Self-censorship is on the rise on college campuses, a new study shows. That means self-expression, one of the hallmarks of a college education, is also at risk.
The Foundation for Individual Rights in Education released results in September from a survey titled, “2020 College Free Speech Rankings: What’s the Climate for Free Speech on America’s College Campuses?.”
Approximately 20,000 full-time graduate students participated in the survey conducted from April 1 through May 28. The survey was conducted across 55 four-year colleges and universities, both public and private, and was administered by FIRE, College Pulse, and RealClear Education.
The University of Chicago received the highest score: 64 out of 100 points. The higher a university scores, the more conducive it is for free speech.
However, a 64 is still a failing grade at many of the institutions that were surveyed, something universities should be mindful of in today’s politically tumultuous climate. Other notable scores include the University of Texas at Austin which ranked second to last with a score of 44.5. Texas A&M earned a 56.2 and Harvard University 49.6.
The low scores reflect how much work needs to be done to protect freedom of speech. It’s a worrisome trend that students are uncomfortable sharing their true opinions. Only 12% of respondents said they would be comfortable sharing a controversial opinion on social media, while only 21% are comfortable writing an article in the school newspaper criticizing the college administration.

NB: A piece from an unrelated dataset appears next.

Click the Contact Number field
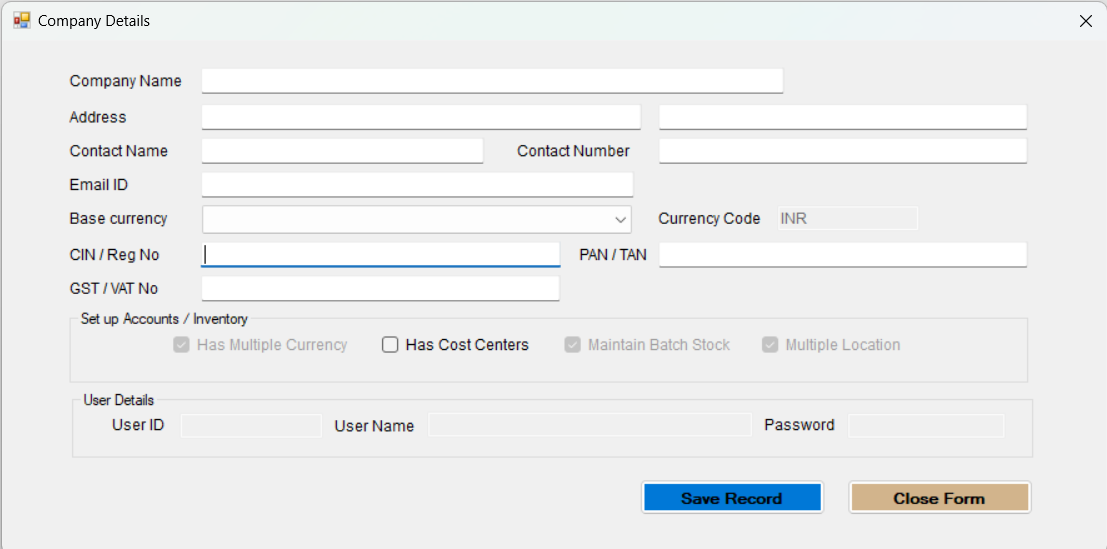Viewport: 1107px width, 549px height. pos(842,151)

The survey also found that 60% of the surveyed students self-censored because they feared how their peers, professors or administration might respond to their speech.
At first glance, this statistic is appalling. However, there is some benefit to students not always speaking their mind. In a 2017 study by FIRE and YouGov, students reported that students censor themselves because they think they might be wrong or incorrect, they feared being judged by their peers, or because they worried that their peers might find their words offensive.

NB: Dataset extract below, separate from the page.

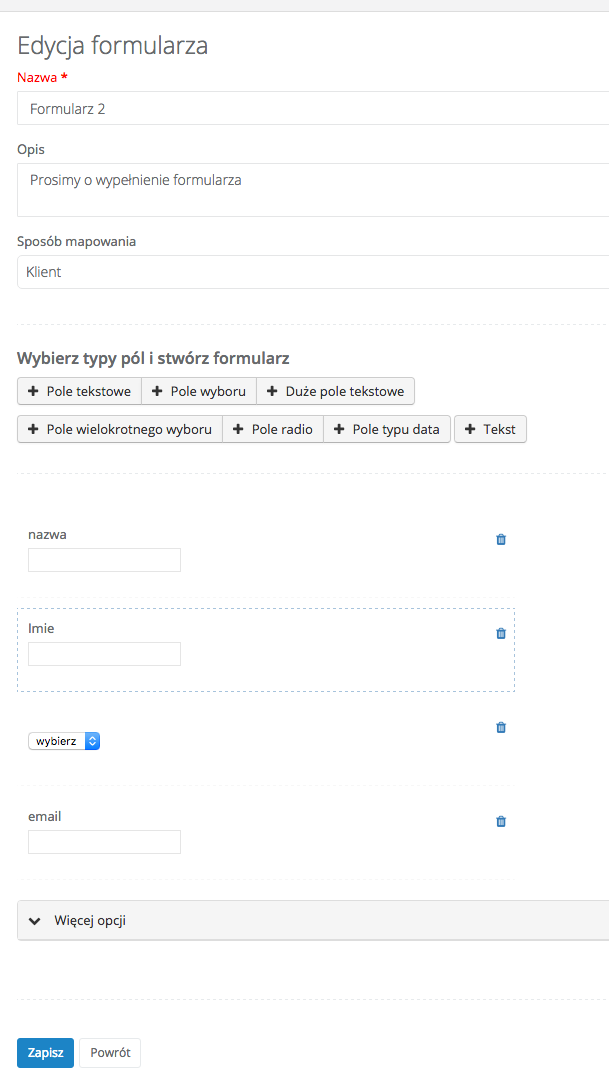The image size is (609, 1074).
Task: Click trash icon beside the 'wybierz' select
Action: tap(501, 727)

This is a common human condition. As naturally sociable creatures, we care about social acceptance from our peers. In the cases where we limit what we say, we may be doing so to fit in rather than be seen as an outcast by those we care about.
Still, self-censorship is not good because it limits discussion on important, politically sensitive issues. For instance, race is one of the most sensitive topics on college campuses today. FIRE’s 2020 survey found that race was one of the hardest topics to discuss with 66% of black students reporting that it’s difficult compared to 40% of white students.
For black students, universities must do better to cultivate a climate where it is easier to discuss these issues. Allowing students to freely discuss sensitive issues should be at the forefront of a good college education.
Another tough issue for students is the Israel-Palestine conflict with nearly one-third of respondents in the FIRE survey identifying it as a difficult topic to discuss.
Universities should allow for free expression on not only this issue, but human rights issues at large because it allows for further discourse, and new insights into, important issues.
As the home to the Embrey Human Rights Program, Southern Methodist University should be doing everything in its power to make sure that there is a conducive climate to discuss not only the Israel-Palestine conflict, but the treatment of Uighur Muslims in China and other human rights abuses.
Only one-quarter of students surveyed said they would be comfortable discussing a controversial political topic with classmates. In an election year full of controversy, universities must also do better.
SMU has a dedicated section in its policy for political activity, protests, and demonstrations. The guidelines allow it to prohibit certain activities, such as violent demonstrations, which typically do not receive First Amendment protection.
On November 2, President R. Gerald Turner sent a letter to the campus community that says, “Free speech is in our DNA.” It also says that, “students are free to support the candidate they want and to argue points of policy in a civil fashion.”
The letter goes on and says that for some, “the flaunting of political caps, T-shirts and buttons may be provocative.” It concluded with telling the campus community that the university will be exploring ways to create a forum for a productive discussion on the election and election-related issues.
Politically-charged speech has the ability to incite potential violence, but that speech should not be limited on that potential alone. Unpopular speech can and should be protected so that SMU can be home to debate and discourse about tough issues facing the country.
Earlier this semester, the university allowed a Black Lives Matter protest in the wake of the backlash against police brutality across the United States. In order to continue making progress, the university must continue to support this type of expression.